Il prescrit à cet effet de retrancher des capitaux propres ceux qui sont investis à l’étranger. L’expression « établissements situés à l’étranger » recouvre, selon le Guide de l’épargne salariale, les succursales, comptoirs, bureaux d’achats, de ventes, d’études ou de renseignements et d’une façon plus générale toutes exploitations ne disposant pas d’une personnalité juridique distincte.
Sont également assimilés à ces établissements, pour l’application de ce texte, les intérêts détenus dans les sociétés de personnes ou dans des associations en participation à l’étranger.
Il en conclut que le montant de la RSP aboutit à un montant inférieur à celui résultant de la formule légale de la participation.
Or, l’accord de participation peut établir un régime de participation comportant une base de calcul et des modalités différentes de la formule de calcul légale seulement si elles sont au moins équivalentes aux règles légales (article L 3324-2 du Code du travail).
Fort du rapport de l’expert, le comité assigne la société en justice (référé) pour ordonner l’application de la formule de calcul légale de la participation pour l’exercice 2017/2018 et les exercices ultérieurs et obtenir la remise en état au titre des exercices 2014/2015 et 2016/2017.
La Cour d’appel de Versailles le déboute de ses droits. Pour les juges du fond, le silence de la loi et de la réglementation sur la détermination des capitaux propres des succursales en France des sociétés étrangères faisait obstacle à la caractérisation d’un trouble manifestement illicite.
Le comité se pourvoit alors en cassation.

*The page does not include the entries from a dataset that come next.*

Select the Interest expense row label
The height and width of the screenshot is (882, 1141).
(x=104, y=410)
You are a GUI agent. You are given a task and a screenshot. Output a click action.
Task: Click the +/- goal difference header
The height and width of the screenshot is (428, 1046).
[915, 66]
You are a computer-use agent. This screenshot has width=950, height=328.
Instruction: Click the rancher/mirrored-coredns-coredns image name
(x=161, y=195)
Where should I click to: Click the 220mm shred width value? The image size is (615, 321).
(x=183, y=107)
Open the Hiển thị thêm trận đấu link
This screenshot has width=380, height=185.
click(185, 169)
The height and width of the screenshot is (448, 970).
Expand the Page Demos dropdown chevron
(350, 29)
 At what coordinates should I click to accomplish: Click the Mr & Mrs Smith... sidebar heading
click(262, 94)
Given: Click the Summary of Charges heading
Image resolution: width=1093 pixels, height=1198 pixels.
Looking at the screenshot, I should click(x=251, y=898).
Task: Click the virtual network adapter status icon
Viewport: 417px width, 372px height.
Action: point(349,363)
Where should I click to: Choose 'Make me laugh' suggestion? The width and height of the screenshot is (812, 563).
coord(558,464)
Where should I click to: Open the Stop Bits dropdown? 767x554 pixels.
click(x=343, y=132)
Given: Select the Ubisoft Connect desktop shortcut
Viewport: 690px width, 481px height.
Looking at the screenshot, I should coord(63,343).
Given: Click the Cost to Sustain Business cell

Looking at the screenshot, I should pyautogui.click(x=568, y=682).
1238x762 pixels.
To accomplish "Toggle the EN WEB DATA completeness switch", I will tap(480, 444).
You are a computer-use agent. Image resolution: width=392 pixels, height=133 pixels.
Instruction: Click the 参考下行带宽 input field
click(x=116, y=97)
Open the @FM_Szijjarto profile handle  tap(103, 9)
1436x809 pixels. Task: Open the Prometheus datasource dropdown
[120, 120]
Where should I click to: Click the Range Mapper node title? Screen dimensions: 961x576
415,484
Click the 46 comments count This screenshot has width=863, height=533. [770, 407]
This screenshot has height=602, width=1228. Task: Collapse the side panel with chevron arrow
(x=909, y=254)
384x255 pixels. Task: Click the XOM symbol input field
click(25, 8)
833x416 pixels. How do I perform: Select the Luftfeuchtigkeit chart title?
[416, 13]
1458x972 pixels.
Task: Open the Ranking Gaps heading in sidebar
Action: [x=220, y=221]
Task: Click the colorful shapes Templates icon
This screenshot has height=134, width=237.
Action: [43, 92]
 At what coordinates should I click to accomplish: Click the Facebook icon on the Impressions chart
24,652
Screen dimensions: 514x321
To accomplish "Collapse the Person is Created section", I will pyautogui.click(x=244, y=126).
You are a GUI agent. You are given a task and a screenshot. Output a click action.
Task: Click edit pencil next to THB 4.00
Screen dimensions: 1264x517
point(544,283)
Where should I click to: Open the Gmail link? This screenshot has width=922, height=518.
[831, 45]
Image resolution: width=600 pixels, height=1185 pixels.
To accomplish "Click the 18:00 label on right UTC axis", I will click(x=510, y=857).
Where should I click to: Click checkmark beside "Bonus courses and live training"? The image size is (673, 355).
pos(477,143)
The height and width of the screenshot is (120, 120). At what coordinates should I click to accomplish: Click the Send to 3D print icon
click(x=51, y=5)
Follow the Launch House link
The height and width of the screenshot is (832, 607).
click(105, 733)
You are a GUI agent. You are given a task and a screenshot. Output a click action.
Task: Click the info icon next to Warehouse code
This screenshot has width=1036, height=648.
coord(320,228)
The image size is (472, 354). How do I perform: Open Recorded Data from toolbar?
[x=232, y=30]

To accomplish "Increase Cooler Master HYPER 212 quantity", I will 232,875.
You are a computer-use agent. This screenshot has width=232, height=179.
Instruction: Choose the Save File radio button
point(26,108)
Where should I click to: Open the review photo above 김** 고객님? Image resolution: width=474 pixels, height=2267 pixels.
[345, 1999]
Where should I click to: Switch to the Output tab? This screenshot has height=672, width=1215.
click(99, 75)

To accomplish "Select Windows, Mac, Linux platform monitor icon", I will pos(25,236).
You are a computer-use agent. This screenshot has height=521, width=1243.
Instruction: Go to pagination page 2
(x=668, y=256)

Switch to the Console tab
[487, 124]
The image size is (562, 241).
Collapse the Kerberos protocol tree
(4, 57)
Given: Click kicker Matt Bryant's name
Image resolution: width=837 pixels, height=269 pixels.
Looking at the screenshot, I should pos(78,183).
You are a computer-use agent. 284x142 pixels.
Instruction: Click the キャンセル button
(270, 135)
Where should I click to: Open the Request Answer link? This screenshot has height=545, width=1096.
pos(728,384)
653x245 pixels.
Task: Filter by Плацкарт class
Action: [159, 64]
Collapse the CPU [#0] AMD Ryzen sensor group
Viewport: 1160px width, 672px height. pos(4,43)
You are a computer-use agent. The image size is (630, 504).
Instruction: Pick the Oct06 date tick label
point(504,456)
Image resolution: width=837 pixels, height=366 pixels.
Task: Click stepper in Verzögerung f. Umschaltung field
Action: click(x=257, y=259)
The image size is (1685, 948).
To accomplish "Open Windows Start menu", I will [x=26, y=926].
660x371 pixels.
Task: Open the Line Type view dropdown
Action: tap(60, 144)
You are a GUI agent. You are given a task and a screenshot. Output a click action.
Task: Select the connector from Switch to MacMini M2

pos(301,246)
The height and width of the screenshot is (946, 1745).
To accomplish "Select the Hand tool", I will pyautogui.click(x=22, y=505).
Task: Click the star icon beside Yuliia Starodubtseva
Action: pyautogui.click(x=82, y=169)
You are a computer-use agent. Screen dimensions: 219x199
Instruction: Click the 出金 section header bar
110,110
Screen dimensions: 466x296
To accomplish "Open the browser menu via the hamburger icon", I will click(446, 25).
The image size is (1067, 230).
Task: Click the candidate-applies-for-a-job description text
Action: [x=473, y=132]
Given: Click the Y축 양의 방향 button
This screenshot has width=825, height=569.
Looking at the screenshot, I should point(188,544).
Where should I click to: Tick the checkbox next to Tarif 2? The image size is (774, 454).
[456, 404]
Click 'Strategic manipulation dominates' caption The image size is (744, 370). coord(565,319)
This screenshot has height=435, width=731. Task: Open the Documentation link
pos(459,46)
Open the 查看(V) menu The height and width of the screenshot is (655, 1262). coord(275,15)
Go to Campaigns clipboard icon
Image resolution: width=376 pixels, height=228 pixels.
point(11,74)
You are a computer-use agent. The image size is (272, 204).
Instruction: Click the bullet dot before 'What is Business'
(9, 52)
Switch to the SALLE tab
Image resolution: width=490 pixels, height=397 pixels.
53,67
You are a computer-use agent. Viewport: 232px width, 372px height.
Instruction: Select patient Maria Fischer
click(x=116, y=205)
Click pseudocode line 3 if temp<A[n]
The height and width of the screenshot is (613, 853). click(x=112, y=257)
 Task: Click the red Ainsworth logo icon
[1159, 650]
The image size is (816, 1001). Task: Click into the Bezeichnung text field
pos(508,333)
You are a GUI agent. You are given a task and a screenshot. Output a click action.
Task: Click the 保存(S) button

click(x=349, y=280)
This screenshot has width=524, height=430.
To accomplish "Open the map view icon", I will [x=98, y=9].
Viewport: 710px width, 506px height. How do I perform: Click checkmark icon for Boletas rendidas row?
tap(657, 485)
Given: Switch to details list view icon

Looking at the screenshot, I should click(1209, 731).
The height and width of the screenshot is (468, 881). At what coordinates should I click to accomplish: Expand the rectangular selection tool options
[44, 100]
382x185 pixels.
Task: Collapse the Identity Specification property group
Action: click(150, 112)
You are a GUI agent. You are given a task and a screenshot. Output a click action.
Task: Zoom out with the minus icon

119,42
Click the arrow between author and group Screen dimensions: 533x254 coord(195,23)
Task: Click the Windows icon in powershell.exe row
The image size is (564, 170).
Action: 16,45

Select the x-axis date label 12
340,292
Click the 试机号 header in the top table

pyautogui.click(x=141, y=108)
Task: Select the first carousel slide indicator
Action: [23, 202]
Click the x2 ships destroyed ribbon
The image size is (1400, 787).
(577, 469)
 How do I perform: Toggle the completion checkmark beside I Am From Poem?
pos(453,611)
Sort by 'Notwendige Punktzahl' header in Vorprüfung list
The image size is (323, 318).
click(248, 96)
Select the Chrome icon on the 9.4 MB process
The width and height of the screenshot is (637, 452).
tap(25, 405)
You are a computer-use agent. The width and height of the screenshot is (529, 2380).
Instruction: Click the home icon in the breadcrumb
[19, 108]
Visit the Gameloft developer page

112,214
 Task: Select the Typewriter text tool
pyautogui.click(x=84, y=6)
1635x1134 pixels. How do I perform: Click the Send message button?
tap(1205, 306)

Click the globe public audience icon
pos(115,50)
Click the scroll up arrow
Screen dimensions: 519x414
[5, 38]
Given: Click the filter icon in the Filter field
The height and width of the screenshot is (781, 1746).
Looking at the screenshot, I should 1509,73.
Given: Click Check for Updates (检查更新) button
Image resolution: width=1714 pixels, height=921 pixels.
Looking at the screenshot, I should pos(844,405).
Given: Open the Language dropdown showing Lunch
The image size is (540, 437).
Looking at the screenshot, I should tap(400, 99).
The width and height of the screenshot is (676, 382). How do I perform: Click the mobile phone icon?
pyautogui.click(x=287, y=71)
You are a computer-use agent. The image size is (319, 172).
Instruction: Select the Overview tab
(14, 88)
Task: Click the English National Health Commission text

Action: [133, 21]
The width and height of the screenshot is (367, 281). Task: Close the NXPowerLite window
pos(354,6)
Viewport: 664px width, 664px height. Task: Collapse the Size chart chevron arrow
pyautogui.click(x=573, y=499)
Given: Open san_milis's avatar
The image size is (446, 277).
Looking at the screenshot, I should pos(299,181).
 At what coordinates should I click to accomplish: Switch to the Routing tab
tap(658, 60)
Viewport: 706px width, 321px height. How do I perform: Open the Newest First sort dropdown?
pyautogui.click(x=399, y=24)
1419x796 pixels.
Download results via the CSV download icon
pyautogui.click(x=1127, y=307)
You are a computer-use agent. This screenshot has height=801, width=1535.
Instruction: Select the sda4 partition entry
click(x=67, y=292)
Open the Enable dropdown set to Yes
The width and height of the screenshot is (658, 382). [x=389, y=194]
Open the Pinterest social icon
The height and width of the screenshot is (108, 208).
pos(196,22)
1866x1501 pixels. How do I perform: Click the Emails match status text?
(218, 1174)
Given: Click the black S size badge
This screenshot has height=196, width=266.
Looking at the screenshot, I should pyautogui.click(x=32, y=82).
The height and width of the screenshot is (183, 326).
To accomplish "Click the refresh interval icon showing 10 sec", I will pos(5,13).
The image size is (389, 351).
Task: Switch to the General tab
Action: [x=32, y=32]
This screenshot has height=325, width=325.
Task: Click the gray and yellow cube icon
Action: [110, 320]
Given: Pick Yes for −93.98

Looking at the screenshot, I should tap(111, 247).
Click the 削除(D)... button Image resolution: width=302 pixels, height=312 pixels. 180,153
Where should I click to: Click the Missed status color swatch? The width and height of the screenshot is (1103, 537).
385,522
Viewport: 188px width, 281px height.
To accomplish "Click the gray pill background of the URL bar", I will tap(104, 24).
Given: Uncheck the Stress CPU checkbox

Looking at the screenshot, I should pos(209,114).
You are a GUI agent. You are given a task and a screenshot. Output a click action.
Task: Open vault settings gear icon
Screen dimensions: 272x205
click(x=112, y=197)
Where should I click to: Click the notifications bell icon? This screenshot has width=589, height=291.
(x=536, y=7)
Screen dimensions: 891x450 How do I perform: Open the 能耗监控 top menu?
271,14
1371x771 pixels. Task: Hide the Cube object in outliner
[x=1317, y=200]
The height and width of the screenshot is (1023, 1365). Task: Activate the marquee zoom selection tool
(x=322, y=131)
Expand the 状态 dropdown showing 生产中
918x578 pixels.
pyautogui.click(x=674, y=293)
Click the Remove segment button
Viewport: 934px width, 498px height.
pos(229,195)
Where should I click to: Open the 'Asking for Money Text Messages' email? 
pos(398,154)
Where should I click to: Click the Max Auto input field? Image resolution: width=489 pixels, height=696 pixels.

La Chambre sociale ne se prononce pas sur la lacune légale et réglementaire relative à la détermination des capitaux propres.
Mais elle rejette la demande du comité, la jugeant irrecevable pour un motif de pur droit : le comité d’entreprise, aux droits duquel vient le CSE, était signataire de l’accord de participation du 24 juin 2013 et a, en son temps, validé la notion de capitaux propres retenu par la société à l’article 4-1 C de l’accord en le signant.
Pour la Cour, le comité, signataire de l’accord de participation, n’est donc pas recevable à invoquer, par voie d’exception, l’illégalité de cette clause.